Texte:
__________________________________________________

De l’exigence du contrôle de l’engagement à titre personnel de l’avaliste

Dans un arrêt rendu le 23 octobre 2024, la chambre commerciale rappelle la portée de la signature qui figure au recto du billet à ordre dans la partie « bon pour aval ». L’aval résulte, en effet, de la seule signature de l’avaliste sauf quand il s’agit de celle du souscripteur de ce billet.

L’actualité du billet à ordre et de l’aval le garantissant est décidément très dense ces derniers mois (Com. 9 oct. 2024, n° 22-14.743 F-B, Dalloz actualité, 16 oct. 2024, obs. C. Hélaine ; D. 2024. 1773 ; 23 mai 2024, n° 22-12.736 FS-B, Dalloz actualité, 28 mai 2024, obs. C. Hélaine ; D. 2024. 1012 ; RCJPP 2024. 43, chron. S. Piédelièvre et O. Salati ; 12 juin 2024, n° 22-21.573 F-B, Dalloz actualité, 18 juin 2024, obs. C. Hélaine ; D. 2024. 1124 ; ibid. 1793, obs. J.-J. Ansault et C. Gijsbers ; ibid. 1793, obs. J.-J. Ansault et C. Gijsbers). Les arrêts publiés au Bulletin sur la thématique ont en commun leur importance cruciale pour une pratique toujours très attentive au cadre légal des effets de commerce. Aujourd’hui, nous retrouvons une décision du 23 octobre 2024 permettant de s’appesantir sur la pratique consistant pour le donneur d’aval à signer au recto du billet à ordre sans mention supplémentaire. L’article L. 511-21 du code de commerce relatif à la lettre de change, et applicable au billet à ordre par le jeu de l’article L. 512-4 du même code, permet d’acter l’aval en pareille situation sauf quand il s’agit de la signature du souscripteur du billet. Le problème trouve une acuité originale dans l’affaire étudiée comme nous allons le voir.

__________________________________________________

Documents sources:
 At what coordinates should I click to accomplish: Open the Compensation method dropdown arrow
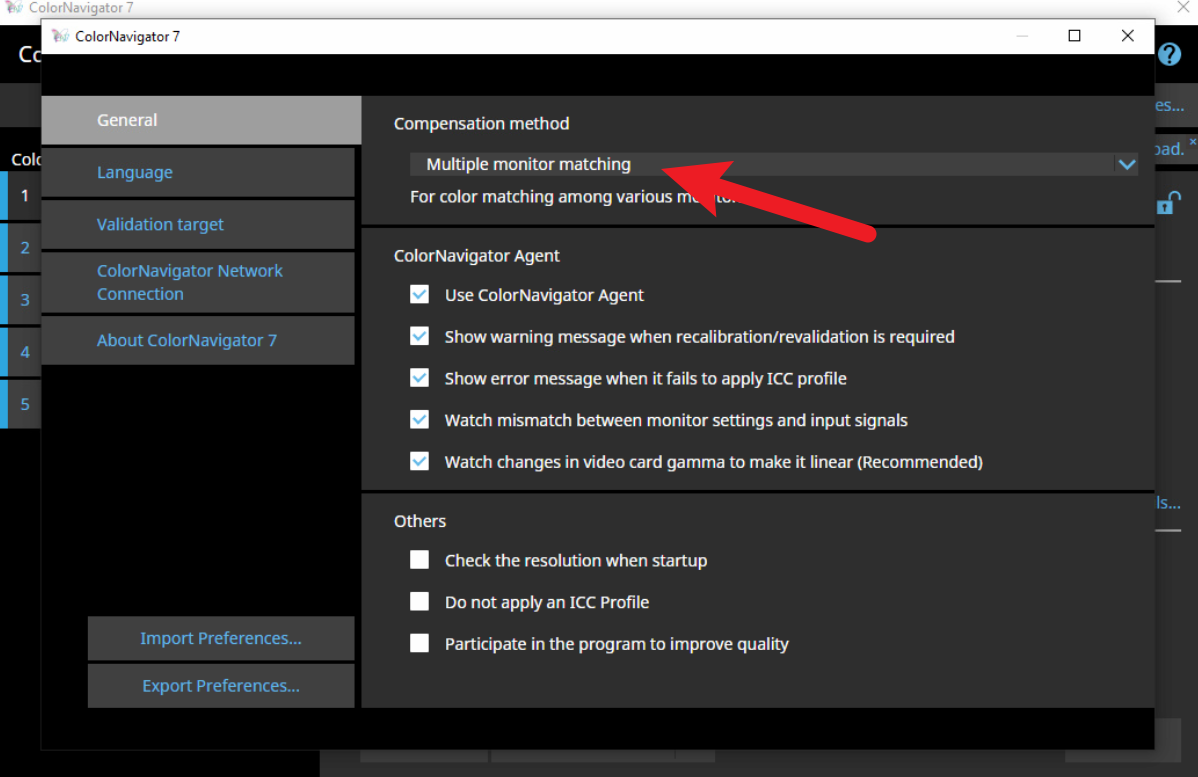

__________________________________________________

Consigne: Prolongez le texte consacré à l’aval du billet à ordre en reprenant juste après sa dernière phrase.

Réponse attendue:
Reprenons les faits pour comprendre l’enjeu du problème. Un billet à ordre est souscrit le 30 janvier 2019 par une société auprès d’un établissement bancaire. Le billet est signé par le gérant de ladite société avec le cachet de cette dernière tant dans la partie « souscription du billet à ordre » que dans la partie « bon pour aval ». La banque n’obtient pas le remboursement du billet à ordre et décide d’assigner le gérant en qualité d’avaliste. Or, celui-ci conteste avoir avalisé à titre personnel cet effet de commerce. En cause d’appel, les juges du fond considèrent que le gérant ne s’était pas engagé à titre personnel en qualité d’avaliste. La banque se pourvoit en cassation en estimant que les dispositions de l’article L. 511-21 du code de commerce permettent de considérer que la signature du billet à ordre en qualité d’avaliste, sans autre mention, engage personnellement son auteur sans rechercher en quelle qualité le signataire a voulu intervenir.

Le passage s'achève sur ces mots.